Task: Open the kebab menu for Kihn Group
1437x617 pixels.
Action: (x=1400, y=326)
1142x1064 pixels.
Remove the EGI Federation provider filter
━━━━
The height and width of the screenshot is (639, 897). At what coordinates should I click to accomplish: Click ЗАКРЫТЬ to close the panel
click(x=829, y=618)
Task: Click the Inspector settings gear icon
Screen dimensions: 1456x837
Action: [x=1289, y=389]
━━━━
# AIM:
Rewrite the lines starting with the one containing "The height and" and going on through the one containing "Action: [x=1289, y=389]", replacing "gear icon" with "cog icon" and leaving everything else unchanged.

# TASK RESPONSE:
The height and width of the screenshot is (639, 897). At what coordinates should I click to accomplish: Click ЗАКРЫТЬ to close the panel
click(x=829, y=618)
Task: Click the Inspector settings cog icon
Screen dimensions: 1456x837
Action: [x=1289, y=389]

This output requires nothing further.